Philip Morris a relevé son offre sur Vectura à 165 GBp par action, contre 150 GBp initialement et une surenchère à 155 GBp de Carlyle. Le patron de Logitech pense possible de réaliser un nouveau record de chiffre d'affaires sur l'exercice 2020/2021. Continental Grain et Cargill seraient proches de racheter le géant des poulets Sanderson Farms pour 4,5 milliards de dollars, selon le Wall Street Journal. Aramco dégage 25,5 milliards de dollars de bénéfice net au deuxième trimestre. Sika se renforce au Mexique. ByteDance relance son projet d'IPO à Hong Kong malgré la pression exercée par Pékin sur son secteur technologique.

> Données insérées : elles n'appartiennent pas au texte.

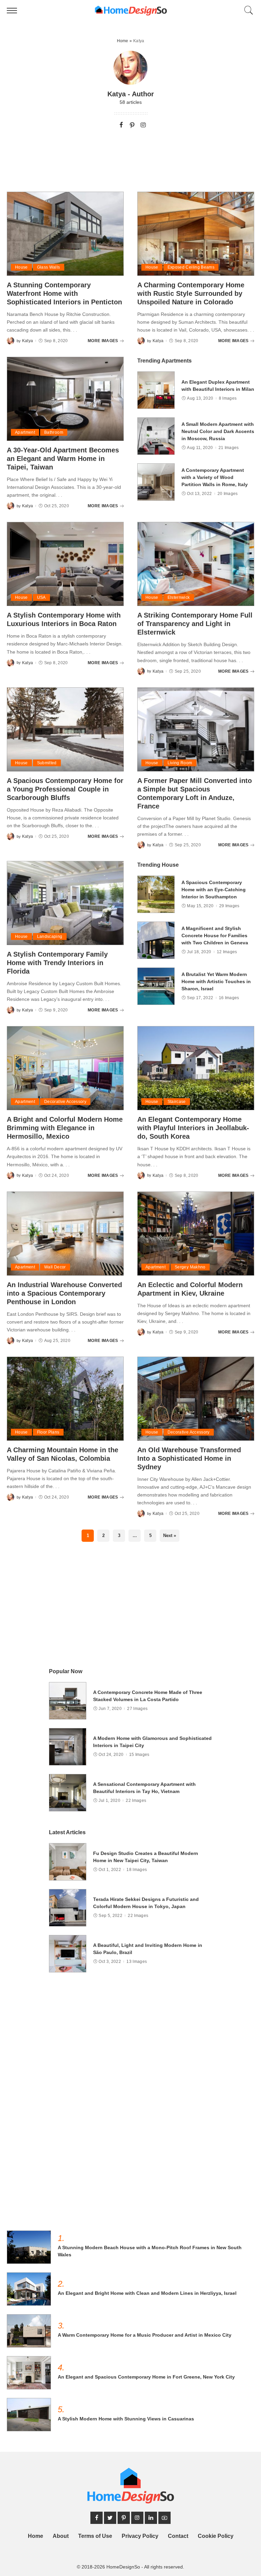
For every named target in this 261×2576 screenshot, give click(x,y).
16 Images (229, 998)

Cette nuit et ce matin en Asie, les indices traitent en hausse, hormis Séoul qui recule de 0,30%. Tokyo est fermée, Hong Kong progresse de 0,39% et Shanghai avance de 1,02%. Les acteurs chinois des semi-conducteurs sont chahutés en bourse après que la télévision d'Etat eut suggéré que Pékin pourrait taper sur les doigts des entreprises qui spéculeraient sur les pénuries actuelles. Le future SPX recule de 12 points et l’Europe ouvre en repli d’environ 0,2%. La période la plus calme de l’été débute ce matin, de nombreux indices traitent à des records historiques, les résultats de sociétés sont derrière nous et l’horizon semble se dégager pour que la Fed pense passer à la prochaine étape de sa politique monétaire. Le PE (Price Earning) du SPX à 12 mois se situe à 21,1 contre une moyenne de 16,2 sur les dix dernières années, mais le TINA (There Is No Alternative) et le FOMO (Fear Of Missing Out) sont là qui veillent, quelque peu inquiétés il est vrai par le rebond des rendements obligataires. Les volumes d’échanges vont se réduire considérablement à Wall Street ces deux prochaines semaines, la volatilité est bon marché, qui offre des possibilités de couvertures à bon compte, bienvenue en plein «summer doldrums».